El fuego del amor propio

La del amor propio es la desventura amorosa que más sufrimos, pero de la que menos hablamos. Quizás porque este amor es aún más intangible que los otros, casi un misterio sin explicación. No sabemos muy bien qué es, ni de qué depende.

Parece no existir logro suficiente que le otorgue una existencia imperecedera. A veces, cuando nos rebelamos dando un paso al frente o cuando conquistamos algún sueño, creemos haberlo encontrado al fin. Lo sentimos como una especie de soplo de aire que aviva nuestro fuego interior. Pero perdura demasiado poco. Cuando esa ráfaga muere, las llamas menguan de nuevo. Y comprendemos que no hay palabra mágica ni acto heroico que encienda una llama eterna. Otra vez, a merced de ese no se qué.

Quizás el secreto esté, justamente, es mantener el fuego constante. Troncos, ramas, rastrojos, sin parar, una y otra vez. Esa es nuestra tarea clave: preservar el fuego vivo, contemplándolo en un satisfecho recogimiento, y dejándonos calentar por él.

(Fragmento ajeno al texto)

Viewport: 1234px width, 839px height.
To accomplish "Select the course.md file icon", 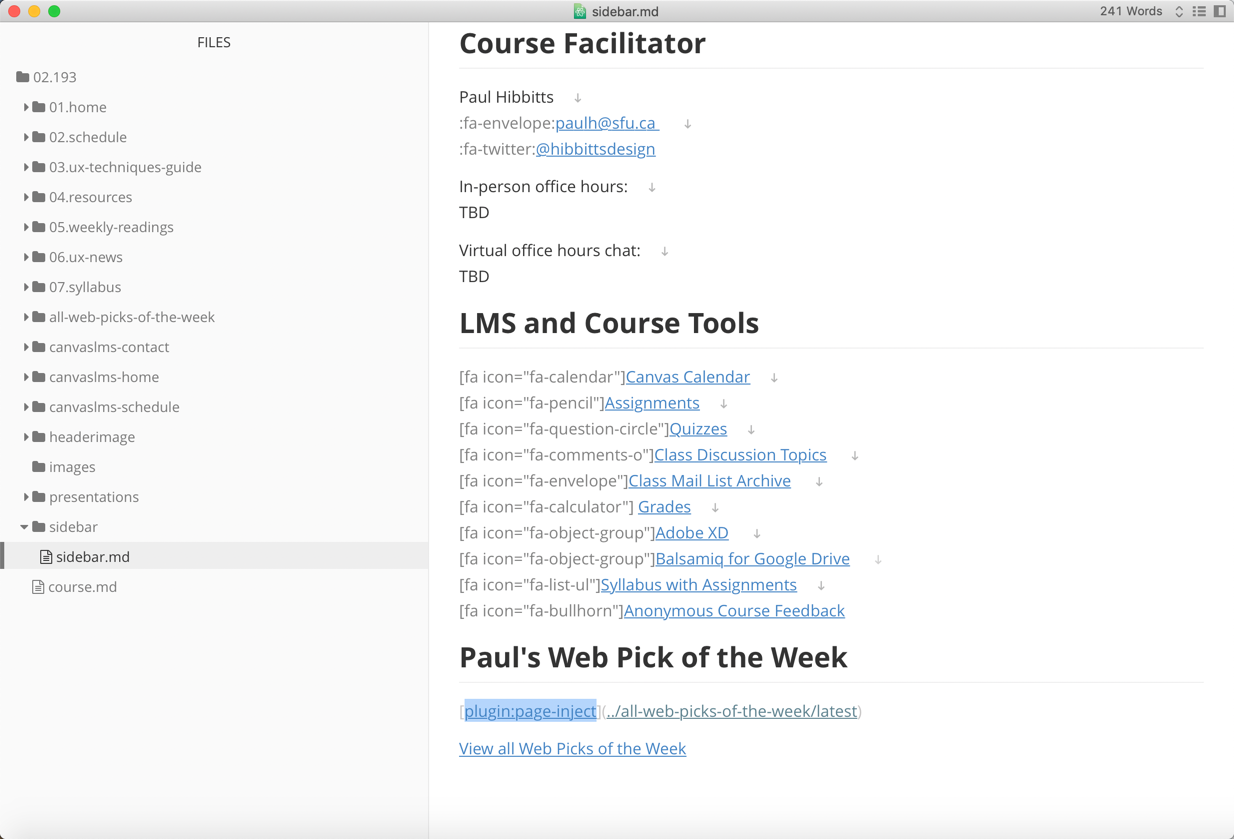I will coord(38,587).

Es una guardia íntima, pero no solitaria. Las buenas compañías alivian la intrincada carga de este cuidado. Porque ciertamente es una tarea ardua, que se perpetúa hasta el último aliento. Y de aquéllos que se han sentado con nosotros a velarlo, quizás quede alguien que, sobre las cenizas que hemos dejado, se atreva a encender su propio fuego.